(Task directions)
Your output should be the line with "Focus the Type" followed by every remaining line of the entries, reproduced exactly.

BEGIN Data under study

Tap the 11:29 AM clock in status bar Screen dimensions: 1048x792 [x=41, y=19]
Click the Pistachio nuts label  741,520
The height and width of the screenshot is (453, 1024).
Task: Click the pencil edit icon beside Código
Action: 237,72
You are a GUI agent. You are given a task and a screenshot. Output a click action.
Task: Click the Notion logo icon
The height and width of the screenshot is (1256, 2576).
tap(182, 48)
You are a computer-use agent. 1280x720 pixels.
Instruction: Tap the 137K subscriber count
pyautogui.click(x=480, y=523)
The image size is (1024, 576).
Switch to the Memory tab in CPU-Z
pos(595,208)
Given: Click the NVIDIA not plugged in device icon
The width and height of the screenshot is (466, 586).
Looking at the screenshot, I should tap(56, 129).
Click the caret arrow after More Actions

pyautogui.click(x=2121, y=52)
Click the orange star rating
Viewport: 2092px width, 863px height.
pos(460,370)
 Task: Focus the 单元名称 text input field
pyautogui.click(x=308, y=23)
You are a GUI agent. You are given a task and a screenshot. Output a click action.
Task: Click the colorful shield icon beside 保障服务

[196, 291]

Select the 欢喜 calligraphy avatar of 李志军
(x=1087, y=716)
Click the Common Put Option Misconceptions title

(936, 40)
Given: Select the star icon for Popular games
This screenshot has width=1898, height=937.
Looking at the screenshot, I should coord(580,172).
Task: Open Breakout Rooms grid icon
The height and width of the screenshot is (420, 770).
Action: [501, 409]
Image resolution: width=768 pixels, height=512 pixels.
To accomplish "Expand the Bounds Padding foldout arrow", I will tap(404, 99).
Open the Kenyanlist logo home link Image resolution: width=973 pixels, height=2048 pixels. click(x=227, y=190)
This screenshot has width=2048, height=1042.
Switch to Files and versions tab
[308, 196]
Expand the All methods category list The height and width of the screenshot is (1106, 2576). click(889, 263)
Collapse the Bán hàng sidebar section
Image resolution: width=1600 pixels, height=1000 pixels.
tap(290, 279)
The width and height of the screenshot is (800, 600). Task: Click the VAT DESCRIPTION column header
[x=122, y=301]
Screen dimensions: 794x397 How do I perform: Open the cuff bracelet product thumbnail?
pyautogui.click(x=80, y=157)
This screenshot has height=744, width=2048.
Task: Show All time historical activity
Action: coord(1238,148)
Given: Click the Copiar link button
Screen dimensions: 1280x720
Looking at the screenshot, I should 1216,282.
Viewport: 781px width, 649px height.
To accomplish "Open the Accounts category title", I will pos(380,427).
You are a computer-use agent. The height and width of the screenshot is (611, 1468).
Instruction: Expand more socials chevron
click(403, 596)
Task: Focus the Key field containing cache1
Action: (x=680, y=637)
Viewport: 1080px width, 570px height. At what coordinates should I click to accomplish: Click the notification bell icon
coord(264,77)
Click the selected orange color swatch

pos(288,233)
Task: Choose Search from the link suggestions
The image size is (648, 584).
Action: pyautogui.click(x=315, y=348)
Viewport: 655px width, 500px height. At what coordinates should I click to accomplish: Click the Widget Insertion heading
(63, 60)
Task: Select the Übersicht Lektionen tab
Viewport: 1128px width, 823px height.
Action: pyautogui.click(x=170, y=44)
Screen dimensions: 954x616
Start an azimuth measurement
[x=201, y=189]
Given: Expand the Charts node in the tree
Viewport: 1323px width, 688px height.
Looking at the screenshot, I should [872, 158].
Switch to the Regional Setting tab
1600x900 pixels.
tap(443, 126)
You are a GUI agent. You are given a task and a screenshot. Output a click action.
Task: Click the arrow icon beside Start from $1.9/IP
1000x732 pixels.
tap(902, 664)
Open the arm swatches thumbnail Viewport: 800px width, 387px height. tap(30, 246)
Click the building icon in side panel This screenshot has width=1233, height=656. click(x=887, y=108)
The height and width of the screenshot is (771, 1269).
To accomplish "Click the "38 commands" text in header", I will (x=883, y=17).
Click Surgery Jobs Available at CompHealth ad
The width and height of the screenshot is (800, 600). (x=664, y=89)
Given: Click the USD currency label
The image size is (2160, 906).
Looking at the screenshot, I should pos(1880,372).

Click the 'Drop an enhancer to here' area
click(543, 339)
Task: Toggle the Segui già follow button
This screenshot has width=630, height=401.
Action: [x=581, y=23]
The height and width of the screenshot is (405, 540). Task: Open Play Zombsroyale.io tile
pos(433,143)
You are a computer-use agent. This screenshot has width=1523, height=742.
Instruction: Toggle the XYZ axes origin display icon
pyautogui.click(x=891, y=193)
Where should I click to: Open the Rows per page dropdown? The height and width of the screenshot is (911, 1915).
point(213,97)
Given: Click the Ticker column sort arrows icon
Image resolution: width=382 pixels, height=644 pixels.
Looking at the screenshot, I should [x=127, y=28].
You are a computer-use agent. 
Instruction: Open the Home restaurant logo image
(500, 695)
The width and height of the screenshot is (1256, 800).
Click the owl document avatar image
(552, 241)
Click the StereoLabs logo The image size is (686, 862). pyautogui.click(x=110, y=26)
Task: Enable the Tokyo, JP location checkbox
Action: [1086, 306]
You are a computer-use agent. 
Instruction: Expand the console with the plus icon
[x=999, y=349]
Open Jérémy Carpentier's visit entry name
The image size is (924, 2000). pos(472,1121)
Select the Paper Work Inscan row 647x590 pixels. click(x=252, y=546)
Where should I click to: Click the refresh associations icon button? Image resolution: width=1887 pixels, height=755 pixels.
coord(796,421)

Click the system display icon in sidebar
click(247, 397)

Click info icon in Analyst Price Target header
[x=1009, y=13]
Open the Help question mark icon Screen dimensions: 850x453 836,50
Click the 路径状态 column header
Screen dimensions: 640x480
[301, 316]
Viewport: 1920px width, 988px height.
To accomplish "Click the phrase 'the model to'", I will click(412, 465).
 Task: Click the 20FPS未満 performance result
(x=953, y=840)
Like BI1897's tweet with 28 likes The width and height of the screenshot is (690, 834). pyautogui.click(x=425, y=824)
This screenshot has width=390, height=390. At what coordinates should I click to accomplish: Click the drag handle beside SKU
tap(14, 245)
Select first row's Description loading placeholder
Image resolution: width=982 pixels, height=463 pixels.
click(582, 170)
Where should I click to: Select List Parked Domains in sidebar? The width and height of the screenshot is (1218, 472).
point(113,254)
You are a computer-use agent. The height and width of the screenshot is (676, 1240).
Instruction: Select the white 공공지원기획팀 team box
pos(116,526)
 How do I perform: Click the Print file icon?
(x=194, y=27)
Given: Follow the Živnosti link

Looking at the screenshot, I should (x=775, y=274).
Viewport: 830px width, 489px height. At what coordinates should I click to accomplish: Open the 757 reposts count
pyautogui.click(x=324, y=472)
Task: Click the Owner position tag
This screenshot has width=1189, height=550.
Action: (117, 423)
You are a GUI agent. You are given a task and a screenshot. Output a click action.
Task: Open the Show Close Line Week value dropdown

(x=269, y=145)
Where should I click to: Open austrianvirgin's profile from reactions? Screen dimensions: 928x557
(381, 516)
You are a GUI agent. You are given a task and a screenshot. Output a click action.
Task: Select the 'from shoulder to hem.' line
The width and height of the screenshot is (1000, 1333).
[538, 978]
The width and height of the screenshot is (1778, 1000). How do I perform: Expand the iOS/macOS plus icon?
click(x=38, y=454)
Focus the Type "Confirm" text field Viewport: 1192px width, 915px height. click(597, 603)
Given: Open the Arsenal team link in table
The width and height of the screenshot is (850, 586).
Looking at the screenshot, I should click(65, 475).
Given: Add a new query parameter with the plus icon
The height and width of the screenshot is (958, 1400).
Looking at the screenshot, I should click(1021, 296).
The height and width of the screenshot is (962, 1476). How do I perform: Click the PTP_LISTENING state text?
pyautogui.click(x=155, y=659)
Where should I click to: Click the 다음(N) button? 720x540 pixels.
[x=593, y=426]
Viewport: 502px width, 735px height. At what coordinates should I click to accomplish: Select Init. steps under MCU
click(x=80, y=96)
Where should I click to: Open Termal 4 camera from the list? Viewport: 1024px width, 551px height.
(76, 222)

END Data under study

(Answer to this exercise)
Focus the Type "Confirm" text field Viewport: 1192px width, 915px height. click(597, 603)
Given: Open the Arsenal team link in table
The width and height of the screenshot is (850, 586).
Looking at the screenshot, I should click(65, 475).
Given: Add a new query parameter with the plus icon
The height and width of the screenshot is (958, 1400).
Looking at the screenshot, I should click(1021, 296).
The height and width of the screenshot is (962, 1476). How do I perform: Click the PTP_LISTENING state text?
pyautogui.click(x=155, y=659)
Where should I click to: Click the 다음(N) button? 720x540 pixels.
[x=593, y=426]
Viewport: 502px width, 735px height. At what coordinates should I click to accomplish: Select Init. steps under MCU
click(x=80, y=96)
Where should I click to: Open Termal 4 camera from the list? Viewport: 1024px width, 551px height.
(76, 222)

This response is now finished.